I always say this: on a macro level, I’m not the first to do anything. But on a micro level I am. I’m the first to do it like this—with this history, in this moment, with this body, this voice, this exact mix of memories and fears. Existing comes with infinite combinations. Even if something has been done before, none has done it like me. I usually spend 10 minutes explaining this in a roundabout way (on a good day) but it’s called phenomenology. The idea that experiences are always lived from a unique point of view. SO even in the ordinary, theres something original. That’s why being a pioneer is easy. Because to exist fully is already its own first.

I said this reset isn external, and neither is it about changing directions. I believe that there’s nothing new about by reset. I’m simply undoing and implementing what I already have.

The fear of being seen means you subconsciously start pulling away from what you want. It’s tiny shifts you don’t notice, until one day you wake up on the opposite side. And the opposite becomes familiar. It becomes safe. And what says even longer than the opposite… is the negative.

If people decide who you are before you do—and they say it enough, believe it enough, and treat you like its true—you start to internalise it. It’s called introjection. I think people pin narratives onto you until it pierces your skin and sticks in your flesh. You start wearing shoes you never picked out, but eventually mould to your feet. They feel earned even if they were never your style.

And if the perception is strong enough… if people clap for the version of your they prefer, you start to perform it. Not because you want to but because you think that’s what acceptable or admirable or palatable. Rationally, you’re just in a bad season. Or having a hard day. But when everyone around you decides that your season is your identity, it gets harder to remember who you were before it. 

And so the “reset” you thought would start something new actually loops you back around. You realise its not about becoming someone else, its about recovering who you were before perception took over. I think the person I’m trying to become already exists. Not outside—but inside. 

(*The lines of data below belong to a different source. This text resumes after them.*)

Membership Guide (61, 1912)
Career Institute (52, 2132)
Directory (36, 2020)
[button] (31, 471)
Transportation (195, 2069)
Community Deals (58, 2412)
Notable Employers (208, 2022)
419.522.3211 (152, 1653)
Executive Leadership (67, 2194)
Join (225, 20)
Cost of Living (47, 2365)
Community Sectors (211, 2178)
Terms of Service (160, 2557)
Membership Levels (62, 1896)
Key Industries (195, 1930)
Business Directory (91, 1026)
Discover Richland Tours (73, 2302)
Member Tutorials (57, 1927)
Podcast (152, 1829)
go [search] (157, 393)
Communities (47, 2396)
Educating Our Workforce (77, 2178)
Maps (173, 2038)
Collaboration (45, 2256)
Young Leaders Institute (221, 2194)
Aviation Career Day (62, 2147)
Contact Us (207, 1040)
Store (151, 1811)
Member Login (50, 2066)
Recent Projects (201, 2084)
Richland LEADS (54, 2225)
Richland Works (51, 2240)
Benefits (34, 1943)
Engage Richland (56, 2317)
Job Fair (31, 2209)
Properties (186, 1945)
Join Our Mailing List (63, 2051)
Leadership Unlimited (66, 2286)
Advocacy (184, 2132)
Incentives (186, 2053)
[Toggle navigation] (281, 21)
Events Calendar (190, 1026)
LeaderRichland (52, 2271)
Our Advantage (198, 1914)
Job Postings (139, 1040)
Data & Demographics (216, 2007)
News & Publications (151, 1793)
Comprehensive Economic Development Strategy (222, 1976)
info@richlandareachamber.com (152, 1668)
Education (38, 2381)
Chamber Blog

An internal chase is a lot harder than an external one. Because its trying to remember and uncover things that don’t need to be invented or created. So this reset isn’t about doing things differently. It’s about feeling them differently. It’s about unravelling what’s always been there.

The quiet tension 

At the beginning of the semester my lecturer said,“the best anthropologist is a 4-year-old.”

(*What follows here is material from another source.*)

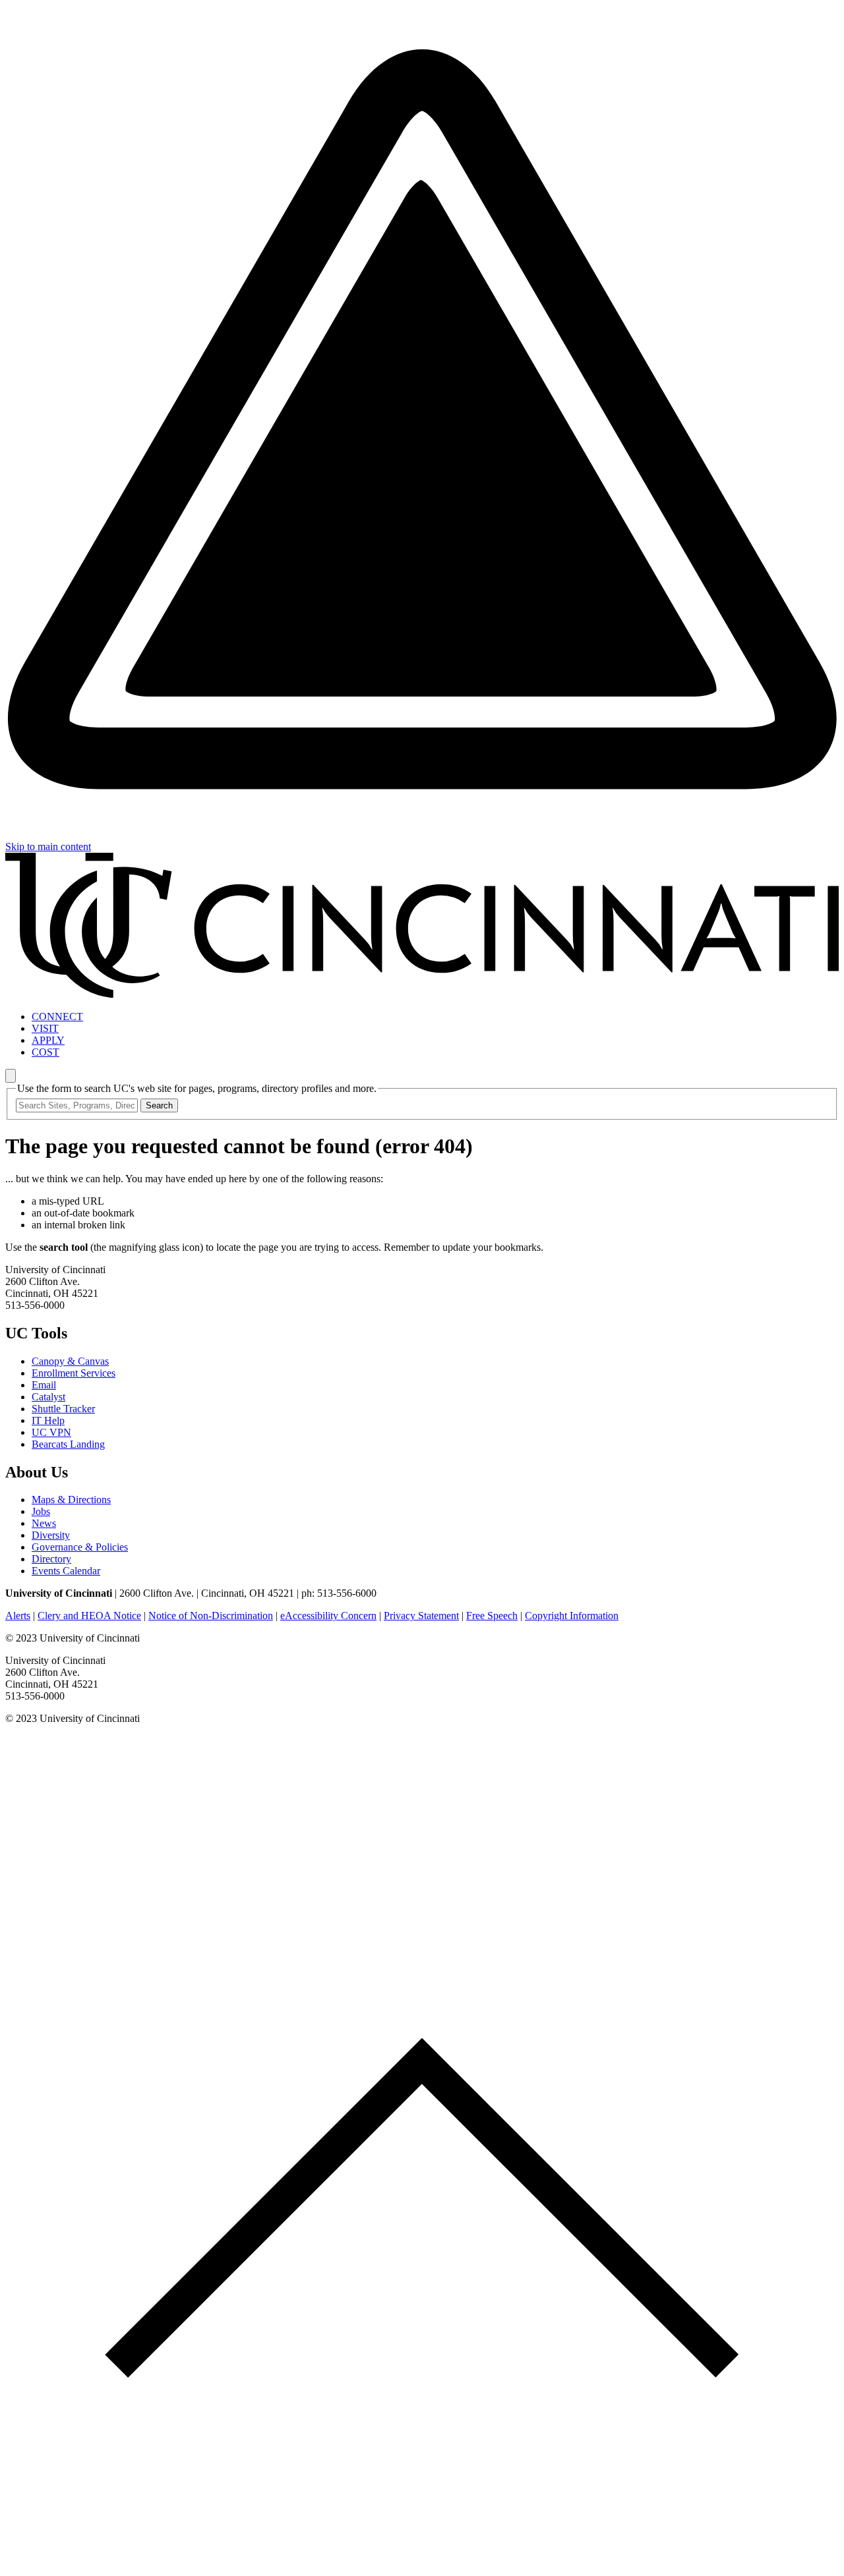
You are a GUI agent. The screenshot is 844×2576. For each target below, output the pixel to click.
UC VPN (51, 1432)
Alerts (17, 1615)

He repeated this so many times I’m starting to think I’ll be competing with a toddler in the job market.

He said that it’s because they constantly (and annoyingly) always ask why. They’re curious. And I must’ve not aged in 15 years, because I, too want to know. And I also want to try things without shame. Maybe becoming something I’ve never been isn’t about erasure—but about curiosity. 

Curiosity is probably one of my biggest strengths. But it’s also the thing thats killed the cat. And if the cat has 9 lives, I’ve definitely used up a few. But who wants to die? The goal is to stay alive. To keep going. So if I’ve “died” a few times already, it must mean I don’t have all the answers yet. If I did, I wouldn’t need to start over. Which is why curiosity isn’t all about knowing, its about choosing to try.

So maybe thats the quiet tension. The space between who I’ve been and who I could be isn’t made of grand gestures or big reinventions. It’s made of questions. Tilting my head to the side and asking, “what if I tried something different?” Not because I hate who I am now. But because I’m curious about who else I could be. 

Curiosity doesn’t demand a new self, It simply asks if there’s more. And the more I ask, the more I realise how much I’ve already had. How much of becoming is actually about returning. With better eyes, softer hands and a steadier breath.

So maybe becoming someone you’ve never been… isn’t quite accurate. Because if the desire is already in you, then maybe you have been there before. Not in full form—but in feeling. In fragments. Becoming is just remembering the parts you’ve silenced, buried, or forgotten.